*Stored records:*

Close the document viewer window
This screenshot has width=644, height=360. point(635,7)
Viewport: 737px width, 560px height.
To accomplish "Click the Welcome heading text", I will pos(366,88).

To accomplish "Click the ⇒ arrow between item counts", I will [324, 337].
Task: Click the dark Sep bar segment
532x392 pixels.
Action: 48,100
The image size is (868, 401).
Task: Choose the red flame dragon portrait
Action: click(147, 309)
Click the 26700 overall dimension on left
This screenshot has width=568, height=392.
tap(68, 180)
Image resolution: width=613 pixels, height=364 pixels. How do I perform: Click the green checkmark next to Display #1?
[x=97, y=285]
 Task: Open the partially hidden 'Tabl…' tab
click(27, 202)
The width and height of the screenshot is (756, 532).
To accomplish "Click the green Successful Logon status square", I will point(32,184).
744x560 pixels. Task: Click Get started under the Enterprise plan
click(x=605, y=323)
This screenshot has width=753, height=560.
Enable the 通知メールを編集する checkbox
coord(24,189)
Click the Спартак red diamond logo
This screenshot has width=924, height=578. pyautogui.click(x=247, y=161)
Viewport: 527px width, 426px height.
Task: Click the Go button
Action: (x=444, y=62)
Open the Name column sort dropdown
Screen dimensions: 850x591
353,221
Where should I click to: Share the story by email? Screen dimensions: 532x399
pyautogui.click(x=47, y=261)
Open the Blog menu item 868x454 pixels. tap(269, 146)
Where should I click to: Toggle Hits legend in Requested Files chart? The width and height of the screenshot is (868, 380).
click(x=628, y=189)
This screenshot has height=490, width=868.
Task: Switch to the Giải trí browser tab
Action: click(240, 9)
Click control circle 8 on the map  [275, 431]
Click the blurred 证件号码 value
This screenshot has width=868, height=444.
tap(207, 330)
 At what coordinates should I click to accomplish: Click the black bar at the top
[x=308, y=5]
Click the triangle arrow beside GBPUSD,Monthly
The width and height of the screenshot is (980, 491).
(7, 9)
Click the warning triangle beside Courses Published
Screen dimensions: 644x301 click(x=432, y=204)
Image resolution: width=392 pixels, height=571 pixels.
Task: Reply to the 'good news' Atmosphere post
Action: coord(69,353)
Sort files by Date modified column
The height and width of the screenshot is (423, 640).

*Assignment:*
Find the lines in the entries above where "will" occurs, and copy each of them.

*Answer space:*
To accomplish "Click the Welcome heading text", I will pos(366,88).
To accomplish "Click the ⇒ arrow between item counts", I will [324, 337].
To accomplish "Click the green Successful Logon status square", I will point(32,184).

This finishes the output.